Is a FICO score the same as a credit score?
A FICO score is a type of credit score, but it is distinct from other credit scores because of its proprietary methodology and versions. Different scoring models can yield different numerical results even when they use the same credit report data, because they weigh factors differently and may treat specific account details in unique ways.
FICO offers both a base score and industry-specific variants that allow lenders to assess applicants for particular products such as credit cards or home loans. This flexibility and regular model updates make FICO scores a widely trusted option among many lenders.
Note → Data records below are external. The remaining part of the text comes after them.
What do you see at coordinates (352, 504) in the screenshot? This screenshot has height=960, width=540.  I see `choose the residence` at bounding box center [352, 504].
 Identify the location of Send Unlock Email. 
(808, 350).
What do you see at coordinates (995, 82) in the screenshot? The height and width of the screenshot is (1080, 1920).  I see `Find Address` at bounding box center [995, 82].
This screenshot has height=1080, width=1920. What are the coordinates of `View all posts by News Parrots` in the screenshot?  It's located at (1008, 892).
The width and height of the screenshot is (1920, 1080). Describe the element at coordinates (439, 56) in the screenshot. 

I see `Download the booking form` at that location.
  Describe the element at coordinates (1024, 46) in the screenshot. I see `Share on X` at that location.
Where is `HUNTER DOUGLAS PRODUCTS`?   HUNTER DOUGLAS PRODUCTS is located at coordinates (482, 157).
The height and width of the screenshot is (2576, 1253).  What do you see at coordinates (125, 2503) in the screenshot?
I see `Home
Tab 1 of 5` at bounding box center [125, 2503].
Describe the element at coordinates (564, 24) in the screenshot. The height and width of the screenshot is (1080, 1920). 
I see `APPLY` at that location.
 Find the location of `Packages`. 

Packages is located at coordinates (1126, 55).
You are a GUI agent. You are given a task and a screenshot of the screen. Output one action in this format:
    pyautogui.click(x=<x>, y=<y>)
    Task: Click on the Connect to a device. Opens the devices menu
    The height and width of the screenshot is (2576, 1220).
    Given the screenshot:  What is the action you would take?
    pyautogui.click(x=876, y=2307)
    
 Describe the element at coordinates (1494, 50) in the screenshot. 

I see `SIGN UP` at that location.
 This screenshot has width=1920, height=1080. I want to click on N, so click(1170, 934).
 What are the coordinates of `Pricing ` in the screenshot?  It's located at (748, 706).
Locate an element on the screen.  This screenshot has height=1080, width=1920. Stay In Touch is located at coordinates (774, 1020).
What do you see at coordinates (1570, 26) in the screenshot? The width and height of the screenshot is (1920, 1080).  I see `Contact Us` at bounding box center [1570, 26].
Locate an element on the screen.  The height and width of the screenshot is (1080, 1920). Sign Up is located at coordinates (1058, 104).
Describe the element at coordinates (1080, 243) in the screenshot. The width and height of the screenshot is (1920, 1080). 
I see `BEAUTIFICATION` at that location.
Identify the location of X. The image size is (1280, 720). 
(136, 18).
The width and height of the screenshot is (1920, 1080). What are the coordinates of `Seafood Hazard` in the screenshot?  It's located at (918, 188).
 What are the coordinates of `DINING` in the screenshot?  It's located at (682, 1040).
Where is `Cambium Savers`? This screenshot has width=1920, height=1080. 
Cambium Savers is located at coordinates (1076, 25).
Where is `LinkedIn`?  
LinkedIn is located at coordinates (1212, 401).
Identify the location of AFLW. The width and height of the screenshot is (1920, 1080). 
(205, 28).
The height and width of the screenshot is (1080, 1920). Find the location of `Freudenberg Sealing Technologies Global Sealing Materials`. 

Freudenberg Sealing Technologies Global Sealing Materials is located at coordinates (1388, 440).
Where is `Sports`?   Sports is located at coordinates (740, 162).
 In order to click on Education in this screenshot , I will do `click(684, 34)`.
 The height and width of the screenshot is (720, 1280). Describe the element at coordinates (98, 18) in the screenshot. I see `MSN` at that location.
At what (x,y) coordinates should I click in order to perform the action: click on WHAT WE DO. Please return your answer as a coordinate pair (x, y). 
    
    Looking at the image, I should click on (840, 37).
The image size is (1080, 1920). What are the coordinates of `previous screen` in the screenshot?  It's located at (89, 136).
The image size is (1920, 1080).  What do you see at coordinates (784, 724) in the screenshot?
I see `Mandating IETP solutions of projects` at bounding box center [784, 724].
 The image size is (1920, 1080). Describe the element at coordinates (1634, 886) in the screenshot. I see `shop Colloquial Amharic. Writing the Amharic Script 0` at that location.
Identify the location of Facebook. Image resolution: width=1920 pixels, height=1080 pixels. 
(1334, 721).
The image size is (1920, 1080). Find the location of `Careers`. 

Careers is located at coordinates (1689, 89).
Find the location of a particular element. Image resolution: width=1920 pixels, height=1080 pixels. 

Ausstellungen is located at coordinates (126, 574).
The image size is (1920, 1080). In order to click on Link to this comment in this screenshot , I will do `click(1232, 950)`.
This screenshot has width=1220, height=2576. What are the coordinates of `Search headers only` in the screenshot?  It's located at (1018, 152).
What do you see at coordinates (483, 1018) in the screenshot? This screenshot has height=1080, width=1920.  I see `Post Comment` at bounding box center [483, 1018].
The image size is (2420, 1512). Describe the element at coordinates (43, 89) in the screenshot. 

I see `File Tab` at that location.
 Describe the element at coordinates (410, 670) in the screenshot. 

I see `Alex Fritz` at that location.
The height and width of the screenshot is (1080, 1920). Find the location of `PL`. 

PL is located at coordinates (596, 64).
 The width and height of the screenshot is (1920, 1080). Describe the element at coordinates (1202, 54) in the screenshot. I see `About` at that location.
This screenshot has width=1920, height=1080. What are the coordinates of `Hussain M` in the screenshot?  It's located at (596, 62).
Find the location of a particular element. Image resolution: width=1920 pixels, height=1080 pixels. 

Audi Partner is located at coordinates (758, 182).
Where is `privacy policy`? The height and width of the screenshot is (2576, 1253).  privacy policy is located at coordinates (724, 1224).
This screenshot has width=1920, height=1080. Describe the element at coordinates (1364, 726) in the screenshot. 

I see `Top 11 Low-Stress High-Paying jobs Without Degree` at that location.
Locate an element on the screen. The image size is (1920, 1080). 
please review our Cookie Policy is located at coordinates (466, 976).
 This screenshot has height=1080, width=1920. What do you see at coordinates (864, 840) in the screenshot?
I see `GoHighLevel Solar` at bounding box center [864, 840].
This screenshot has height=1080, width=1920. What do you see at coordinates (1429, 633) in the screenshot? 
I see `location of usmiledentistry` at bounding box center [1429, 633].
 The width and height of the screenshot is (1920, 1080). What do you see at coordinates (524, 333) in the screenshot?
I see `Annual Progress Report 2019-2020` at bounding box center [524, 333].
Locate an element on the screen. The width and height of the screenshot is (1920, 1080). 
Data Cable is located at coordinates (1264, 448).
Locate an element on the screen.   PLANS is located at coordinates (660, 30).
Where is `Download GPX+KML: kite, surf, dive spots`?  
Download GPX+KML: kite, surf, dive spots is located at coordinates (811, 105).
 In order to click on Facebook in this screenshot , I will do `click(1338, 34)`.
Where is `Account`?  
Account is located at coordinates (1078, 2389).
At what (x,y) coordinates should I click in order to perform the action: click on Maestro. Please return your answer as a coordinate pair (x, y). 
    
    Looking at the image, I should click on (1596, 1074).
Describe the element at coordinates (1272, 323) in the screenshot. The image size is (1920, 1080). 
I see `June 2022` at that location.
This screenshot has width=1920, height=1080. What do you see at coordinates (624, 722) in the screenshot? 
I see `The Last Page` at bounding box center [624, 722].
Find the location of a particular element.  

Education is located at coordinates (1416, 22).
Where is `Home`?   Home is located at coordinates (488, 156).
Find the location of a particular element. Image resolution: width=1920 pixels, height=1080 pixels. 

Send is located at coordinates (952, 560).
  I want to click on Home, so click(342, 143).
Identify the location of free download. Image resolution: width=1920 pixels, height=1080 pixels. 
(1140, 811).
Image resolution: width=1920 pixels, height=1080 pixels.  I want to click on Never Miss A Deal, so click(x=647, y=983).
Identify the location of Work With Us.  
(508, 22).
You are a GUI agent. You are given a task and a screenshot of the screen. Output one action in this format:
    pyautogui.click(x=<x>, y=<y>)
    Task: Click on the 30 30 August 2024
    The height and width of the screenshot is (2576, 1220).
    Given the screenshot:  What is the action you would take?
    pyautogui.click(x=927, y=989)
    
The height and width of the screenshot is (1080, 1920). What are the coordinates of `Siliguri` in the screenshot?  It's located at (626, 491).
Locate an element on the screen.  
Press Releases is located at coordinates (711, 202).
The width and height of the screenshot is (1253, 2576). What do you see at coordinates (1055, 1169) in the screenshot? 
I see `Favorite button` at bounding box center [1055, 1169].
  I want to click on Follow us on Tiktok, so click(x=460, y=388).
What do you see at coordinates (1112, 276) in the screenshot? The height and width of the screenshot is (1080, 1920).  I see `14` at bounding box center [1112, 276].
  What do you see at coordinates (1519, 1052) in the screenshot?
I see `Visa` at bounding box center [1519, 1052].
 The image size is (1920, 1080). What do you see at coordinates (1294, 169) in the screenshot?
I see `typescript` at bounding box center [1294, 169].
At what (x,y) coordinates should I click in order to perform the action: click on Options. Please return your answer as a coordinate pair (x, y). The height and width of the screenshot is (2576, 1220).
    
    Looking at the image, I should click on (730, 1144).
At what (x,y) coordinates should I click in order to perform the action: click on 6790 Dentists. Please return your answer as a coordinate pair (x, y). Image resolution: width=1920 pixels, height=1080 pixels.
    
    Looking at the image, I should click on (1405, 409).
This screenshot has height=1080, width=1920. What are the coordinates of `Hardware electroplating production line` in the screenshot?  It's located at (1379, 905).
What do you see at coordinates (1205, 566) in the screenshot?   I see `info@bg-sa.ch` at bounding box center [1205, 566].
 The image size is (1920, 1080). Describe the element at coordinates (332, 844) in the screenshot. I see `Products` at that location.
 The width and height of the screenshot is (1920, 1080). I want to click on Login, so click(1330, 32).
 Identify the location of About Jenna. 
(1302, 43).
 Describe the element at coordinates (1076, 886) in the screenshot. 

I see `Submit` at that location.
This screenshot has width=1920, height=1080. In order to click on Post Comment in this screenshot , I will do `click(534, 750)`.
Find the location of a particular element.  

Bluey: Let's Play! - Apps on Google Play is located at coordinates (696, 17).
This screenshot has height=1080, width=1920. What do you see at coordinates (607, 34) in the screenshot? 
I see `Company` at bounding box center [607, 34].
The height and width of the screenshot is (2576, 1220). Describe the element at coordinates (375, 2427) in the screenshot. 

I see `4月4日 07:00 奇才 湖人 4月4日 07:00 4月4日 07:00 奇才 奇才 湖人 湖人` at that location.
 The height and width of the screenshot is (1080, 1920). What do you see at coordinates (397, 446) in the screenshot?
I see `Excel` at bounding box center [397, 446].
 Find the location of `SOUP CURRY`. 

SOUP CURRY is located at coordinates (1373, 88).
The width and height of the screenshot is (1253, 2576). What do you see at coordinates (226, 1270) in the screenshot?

While FICO tends to be transparent about its scoring factors and frequently updates its models to reflect changing risk patterns, it’s still important to monitor the credit reports from the major bureaus. Those reports help you track the information lenders see and improve your credit profile over time.
A healthy credit score is important when applying for loans, but some lenders use alternative scoring methods. For example, certain lenders evaluate applicants with alternate credit-scoring mechanisms that consider other data points to offer access to products like instant personal loans.
FAQs on FICO Score vs. Credit Score
Which is better: a FICO score or a credit score from other bureaus?
Both types of scores serve the same purpose—measuring credit risk—but the methods differ. FICO’s models are widely used, regularly updated, and designed to be predictive across lending sectors, which often makes them a preferred choice for lenders seeking consistent risk assessment. Scores from other bureaus can also be reliable, but differences in methodology may produce varying results.
Why is my FICO score different from other credit scores?
Different scoring models apply different formulas and weightings to the same underlying credit report. As a result, a FICO score can differ from scores produced by other agencies, even when based on the same account data.
Is FICO the highest possible score?
Most FICO scores range from 300 to 850. Some other scoring systems, such as certain bureau-specific models, use different ranges—for example, one common bureau’s score can go up to 900. Always check the scale used by the specific scoring model to interpret your number correctly.